▶ Angezeigter Text
----------------------------------------

Eufemiano Fuentes soll nicht nur Radfahrern, sondern auch Fußballern schnelle Beine gemacht haben – oder auch nicht

„Nein, Nein, Nein und Nein.“ Ob die Sportzeitung Marca oder das Volk am Stammtisch, Spaniens Fußballwelt ist sich einig im Trotz. Die Enthüllungen der französischen Tageszeitung Le Monde, der Lieblingsarzt der Radfahrprofis, Eufemiano Fuentes, habe mit seinen Methoden auch den Kickern der Primera División Flügel verliehen, sei nichts weiter als eine üble Verleumdung. „Sie sollen uns in Ruhe lassen“, prangte am Wochenende in großen Lettern auf der Titelseite einer iberischen Sportgazette.

Spanien schließt die Reihen. Schließlich stammen die Vorwürfe vom Lieblingsfeind der Nation, den Franzosen. Es kam noch nie etwas Gutes von der anderen Seite der Pyrenäen, seit Napoleons Truppen Anfang 19. Jahrhundert in Spanien einfielen. Alle Jahre wieder feiert die Hauptstadt Madrid, wie das Volk den Invasor bezwang, um freiwillig zurückzugehen in den dunklen, monarchistischen Alltag.

Dieser Nationalstolz bestimmt auch den Fußball. Waren es doch die „gabachos“, die bei der WM den von der Presse zu Top-Favoriten hochstilisierten spanischen Jungs zeigten, wo der Bus zur Heimfahrt steht.

----------------------------------------

▶ Bereitgestellte Daten
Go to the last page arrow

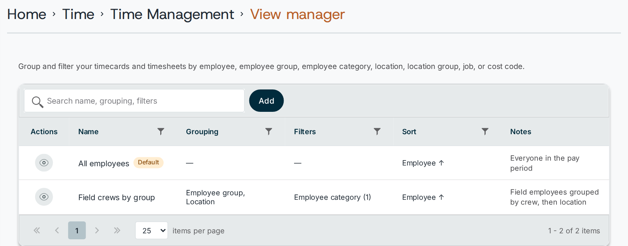click(117, 230)
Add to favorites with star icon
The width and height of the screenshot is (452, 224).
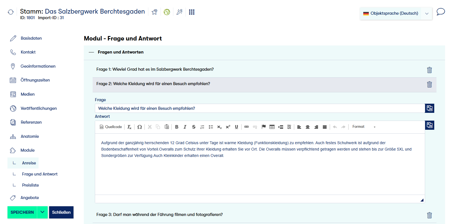pos(154,12)
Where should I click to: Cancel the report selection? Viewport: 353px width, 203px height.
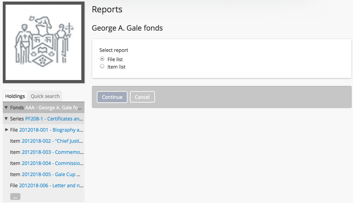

----------------------------------------

▶ Aufgabe A
Fasse den Text über Eufemiano Fuentes bitte in zwei Sätzen zusammen.
▶ Aufgabe B
Beantworte anhand des Texts über Eufemiano Fuentes folgende Fragen:
(i) Welche Zeitung veröffentlichte die Enthüllungen?
(ii) Was stand am Wochenende in großen Lettern auf der Titelseite einer iberischen Sportgazette?
(iii) Wessen Truppen fielen Anfang des 19. Jahrhunderts in Spanien ein?
Die Daten spielen hier keine Rolle.

▶ Antwort A
Die französische Zeitung Le Monde berichtete, der Radsportarzt Eufemiano Fuentes habe mit seinen Methoden auch Spielern der Primera División Flügel verliehen, was Spaniens Fußballwelt von der Marca bis zum Stammtisch einhellig als üble Verleumdung zurückweist. Da die Vorwürfe von den Franzosen, dem Lieblingsfeind der Nation, stammen, schließt Spanien die Reihen, und dieser Nationalstolz bestimmt auch den Fußball.

▶ Antwort B
(i) Die französische Tageszeitung Le Monde.
(ii) „Sie sollen uns in Ruhe lassen“.
(iii) Napoleons Truppen.